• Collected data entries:
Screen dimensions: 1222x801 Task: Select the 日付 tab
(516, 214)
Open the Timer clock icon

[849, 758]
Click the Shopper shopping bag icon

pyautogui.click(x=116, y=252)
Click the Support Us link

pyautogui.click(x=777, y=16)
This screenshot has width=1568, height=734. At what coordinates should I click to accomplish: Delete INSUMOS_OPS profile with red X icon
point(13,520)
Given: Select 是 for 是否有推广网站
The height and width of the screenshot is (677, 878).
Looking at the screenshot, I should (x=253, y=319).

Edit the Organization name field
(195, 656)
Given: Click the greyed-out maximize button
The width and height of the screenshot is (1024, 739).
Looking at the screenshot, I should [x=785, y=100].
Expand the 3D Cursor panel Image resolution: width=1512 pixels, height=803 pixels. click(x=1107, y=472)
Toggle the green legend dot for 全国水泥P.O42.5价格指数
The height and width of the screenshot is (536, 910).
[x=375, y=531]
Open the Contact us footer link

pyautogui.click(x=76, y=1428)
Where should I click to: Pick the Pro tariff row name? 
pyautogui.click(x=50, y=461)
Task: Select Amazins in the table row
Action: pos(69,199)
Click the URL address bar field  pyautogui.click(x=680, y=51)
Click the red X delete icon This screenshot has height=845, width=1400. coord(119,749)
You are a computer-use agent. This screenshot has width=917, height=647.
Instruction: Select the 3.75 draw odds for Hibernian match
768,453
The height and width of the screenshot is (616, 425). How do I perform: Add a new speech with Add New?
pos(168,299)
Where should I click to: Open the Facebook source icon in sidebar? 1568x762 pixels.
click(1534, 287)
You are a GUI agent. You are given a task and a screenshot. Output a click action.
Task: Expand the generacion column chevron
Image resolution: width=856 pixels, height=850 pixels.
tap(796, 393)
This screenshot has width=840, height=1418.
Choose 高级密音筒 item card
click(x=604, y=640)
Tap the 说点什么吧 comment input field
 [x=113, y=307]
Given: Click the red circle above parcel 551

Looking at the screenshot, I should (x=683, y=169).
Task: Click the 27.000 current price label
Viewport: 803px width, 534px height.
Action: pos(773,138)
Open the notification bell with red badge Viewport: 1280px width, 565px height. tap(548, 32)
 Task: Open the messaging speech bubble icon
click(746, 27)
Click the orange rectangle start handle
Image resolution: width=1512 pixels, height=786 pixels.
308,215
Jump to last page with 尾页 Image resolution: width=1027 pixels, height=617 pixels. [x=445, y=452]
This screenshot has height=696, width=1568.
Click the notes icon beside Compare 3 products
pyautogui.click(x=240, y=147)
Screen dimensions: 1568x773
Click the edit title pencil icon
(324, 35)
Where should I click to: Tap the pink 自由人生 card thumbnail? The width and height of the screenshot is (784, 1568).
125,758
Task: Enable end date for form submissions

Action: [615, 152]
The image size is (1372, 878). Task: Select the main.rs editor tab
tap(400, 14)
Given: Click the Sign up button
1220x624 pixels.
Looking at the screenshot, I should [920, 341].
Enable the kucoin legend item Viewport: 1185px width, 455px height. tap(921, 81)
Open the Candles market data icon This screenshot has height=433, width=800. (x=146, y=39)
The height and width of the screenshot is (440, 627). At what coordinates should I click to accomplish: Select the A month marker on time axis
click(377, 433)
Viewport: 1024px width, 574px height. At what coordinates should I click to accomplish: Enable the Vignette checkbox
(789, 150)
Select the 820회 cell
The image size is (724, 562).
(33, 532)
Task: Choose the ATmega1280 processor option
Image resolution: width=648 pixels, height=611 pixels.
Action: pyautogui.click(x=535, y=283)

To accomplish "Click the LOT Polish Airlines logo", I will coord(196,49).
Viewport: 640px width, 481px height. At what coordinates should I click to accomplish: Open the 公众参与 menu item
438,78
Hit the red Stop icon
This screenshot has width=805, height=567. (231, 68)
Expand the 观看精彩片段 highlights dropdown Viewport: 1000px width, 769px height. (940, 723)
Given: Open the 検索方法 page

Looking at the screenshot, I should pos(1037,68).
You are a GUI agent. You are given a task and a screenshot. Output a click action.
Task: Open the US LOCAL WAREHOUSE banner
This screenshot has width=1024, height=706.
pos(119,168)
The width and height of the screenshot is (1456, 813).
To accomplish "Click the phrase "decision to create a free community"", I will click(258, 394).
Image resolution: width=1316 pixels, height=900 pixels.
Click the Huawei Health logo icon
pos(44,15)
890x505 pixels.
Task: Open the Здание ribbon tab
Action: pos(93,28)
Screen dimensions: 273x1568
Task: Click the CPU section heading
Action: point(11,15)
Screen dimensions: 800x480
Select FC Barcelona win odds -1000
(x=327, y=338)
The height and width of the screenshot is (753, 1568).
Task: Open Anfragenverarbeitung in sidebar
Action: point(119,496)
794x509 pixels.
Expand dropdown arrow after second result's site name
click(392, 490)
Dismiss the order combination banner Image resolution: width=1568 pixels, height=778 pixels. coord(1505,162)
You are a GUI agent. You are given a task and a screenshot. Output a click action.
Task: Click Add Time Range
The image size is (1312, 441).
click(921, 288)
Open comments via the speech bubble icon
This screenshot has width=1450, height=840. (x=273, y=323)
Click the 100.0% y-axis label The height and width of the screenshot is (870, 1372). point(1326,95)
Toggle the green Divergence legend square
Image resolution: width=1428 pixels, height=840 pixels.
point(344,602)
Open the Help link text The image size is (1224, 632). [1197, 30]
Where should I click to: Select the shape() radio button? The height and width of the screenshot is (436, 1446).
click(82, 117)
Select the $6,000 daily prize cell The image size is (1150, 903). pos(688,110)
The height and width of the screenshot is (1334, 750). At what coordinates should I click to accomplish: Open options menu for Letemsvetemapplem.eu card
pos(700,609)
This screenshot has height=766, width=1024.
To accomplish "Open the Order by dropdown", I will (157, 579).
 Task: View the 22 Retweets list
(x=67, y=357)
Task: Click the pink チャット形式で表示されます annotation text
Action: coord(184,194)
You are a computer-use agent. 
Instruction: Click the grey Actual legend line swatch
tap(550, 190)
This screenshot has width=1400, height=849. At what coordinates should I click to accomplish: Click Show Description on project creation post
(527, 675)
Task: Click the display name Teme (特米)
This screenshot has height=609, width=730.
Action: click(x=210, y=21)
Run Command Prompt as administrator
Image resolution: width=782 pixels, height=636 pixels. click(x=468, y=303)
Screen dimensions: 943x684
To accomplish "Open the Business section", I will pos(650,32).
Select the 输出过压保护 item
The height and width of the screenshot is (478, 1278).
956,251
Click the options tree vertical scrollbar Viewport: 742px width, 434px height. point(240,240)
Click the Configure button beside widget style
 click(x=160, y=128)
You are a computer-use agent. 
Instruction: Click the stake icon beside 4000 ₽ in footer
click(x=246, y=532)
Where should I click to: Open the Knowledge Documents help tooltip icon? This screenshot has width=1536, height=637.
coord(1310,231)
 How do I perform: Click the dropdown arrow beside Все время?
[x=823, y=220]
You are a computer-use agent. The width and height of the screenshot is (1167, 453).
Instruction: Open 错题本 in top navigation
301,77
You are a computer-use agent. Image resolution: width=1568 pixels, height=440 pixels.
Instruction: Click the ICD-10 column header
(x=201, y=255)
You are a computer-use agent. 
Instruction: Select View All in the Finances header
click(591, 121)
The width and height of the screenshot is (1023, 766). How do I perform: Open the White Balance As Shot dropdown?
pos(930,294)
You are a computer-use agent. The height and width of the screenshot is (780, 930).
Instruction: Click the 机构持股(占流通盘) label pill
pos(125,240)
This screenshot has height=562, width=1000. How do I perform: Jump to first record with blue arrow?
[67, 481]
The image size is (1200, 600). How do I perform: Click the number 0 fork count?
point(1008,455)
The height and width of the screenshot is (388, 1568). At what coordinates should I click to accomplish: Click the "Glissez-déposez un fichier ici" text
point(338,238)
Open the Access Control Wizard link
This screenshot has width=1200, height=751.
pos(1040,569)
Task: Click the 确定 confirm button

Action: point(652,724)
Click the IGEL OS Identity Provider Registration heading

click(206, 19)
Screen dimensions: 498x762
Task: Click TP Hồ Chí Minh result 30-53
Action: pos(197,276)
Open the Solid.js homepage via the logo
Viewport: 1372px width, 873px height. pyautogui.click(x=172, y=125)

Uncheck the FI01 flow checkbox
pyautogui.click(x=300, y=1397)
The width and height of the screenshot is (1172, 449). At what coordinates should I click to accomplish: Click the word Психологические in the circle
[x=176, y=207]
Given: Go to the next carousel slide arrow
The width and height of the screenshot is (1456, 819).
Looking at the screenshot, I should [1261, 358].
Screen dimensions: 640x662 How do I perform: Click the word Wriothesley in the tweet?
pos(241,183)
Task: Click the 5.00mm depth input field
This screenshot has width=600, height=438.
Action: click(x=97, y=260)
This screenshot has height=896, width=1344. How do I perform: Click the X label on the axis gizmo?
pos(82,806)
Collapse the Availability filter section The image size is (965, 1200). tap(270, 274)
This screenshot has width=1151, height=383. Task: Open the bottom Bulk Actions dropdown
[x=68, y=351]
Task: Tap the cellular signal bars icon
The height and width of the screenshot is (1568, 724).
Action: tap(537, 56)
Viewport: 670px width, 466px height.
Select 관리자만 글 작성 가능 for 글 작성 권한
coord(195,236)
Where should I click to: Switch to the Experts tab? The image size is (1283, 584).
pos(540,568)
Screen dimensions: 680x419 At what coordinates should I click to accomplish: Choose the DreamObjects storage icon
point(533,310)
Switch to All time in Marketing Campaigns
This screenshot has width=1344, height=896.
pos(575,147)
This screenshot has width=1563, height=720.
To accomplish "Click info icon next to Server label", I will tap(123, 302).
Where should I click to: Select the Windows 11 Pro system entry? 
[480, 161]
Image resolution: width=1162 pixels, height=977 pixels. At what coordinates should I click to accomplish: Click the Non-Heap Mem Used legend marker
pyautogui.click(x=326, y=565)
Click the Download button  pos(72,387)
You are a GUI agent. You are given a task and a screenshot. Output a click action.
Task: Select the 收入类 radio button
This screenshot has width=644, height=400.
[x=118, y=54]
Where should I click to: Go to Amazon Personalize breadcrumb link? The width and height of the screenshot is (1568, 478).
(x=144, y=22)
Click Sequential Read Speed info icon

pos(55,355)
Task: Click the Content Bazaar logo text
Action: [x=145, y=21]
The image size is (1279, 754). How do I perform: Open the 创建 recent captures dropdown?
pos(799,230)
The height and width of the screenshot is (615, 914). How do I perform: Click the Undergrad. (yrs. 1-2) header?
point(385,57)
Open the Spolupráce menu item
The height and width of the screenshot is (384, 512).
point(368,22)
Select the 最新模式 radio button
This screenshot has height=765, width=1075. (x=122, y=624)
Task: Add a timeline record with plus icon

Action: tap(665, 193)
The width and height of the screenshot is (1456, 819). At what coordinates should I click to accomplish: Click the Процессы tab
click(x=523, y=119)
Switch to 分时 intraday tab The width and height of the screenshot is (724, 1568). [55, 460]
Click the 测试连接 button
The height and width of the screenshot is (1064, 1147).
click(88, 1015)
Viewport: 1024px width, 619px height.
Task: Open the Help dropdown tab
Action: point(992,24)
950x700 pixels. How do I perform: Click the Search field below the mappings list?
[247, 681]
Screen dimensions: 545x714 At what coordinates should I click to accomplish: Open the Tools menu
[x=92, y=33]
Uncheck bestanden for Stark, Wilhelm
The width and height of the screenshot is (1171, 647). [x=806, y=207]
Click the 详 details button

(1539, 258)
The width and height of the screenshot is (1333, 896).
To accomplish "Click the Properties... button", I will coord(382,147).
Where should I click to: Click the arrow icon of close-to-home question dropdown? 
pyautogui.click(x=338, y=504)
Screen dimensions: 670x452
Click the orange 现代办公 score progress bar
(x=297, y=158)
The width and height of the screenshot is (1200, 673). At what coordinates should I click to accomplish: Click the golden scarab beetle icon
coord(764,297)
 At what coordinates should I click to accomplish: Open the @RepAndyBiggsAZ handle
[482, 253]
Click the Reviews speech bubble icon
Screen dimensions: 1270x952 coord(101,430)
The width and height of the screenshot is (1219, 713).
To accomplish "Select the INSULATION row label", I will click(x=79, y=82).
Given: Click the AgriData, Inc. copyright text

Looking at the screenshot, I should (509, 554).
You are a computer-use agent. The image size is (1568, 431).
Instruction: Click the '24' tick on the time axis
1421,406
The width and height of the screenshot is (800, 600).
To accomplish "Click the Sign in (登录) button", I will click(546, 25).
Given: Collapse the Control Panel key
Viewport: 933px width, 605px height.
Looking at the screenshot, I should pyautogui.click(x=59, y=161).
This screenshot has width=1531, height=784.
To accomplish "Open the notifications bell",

• Activity: Taking the entries above, write out exactly each line from the one holding "Click the Shopper shopping bag icon" to the one holding "Given: Click the greyed-out maximize button", both included, and stop there.

• Written answer:
Click the Shopper shopping bag icon

pyautogui.click(x=116, y=252)
Click the Support Us link

pyautogui.click(x=777, y=16)
This screenshot has width=1568, height=734. At what coordinates should I click to accomplish: Delete INSUMOS_OPS profile with red X icon
point(13,520)
Given: Select 是 for 是否有推广网站
The height and width of the screenshot is (677, 878).
Looking at the screenshot, I should (x=253, y=319).

Edit the Organization name field
(195, 656)
Given: Click the greyed-out maximize button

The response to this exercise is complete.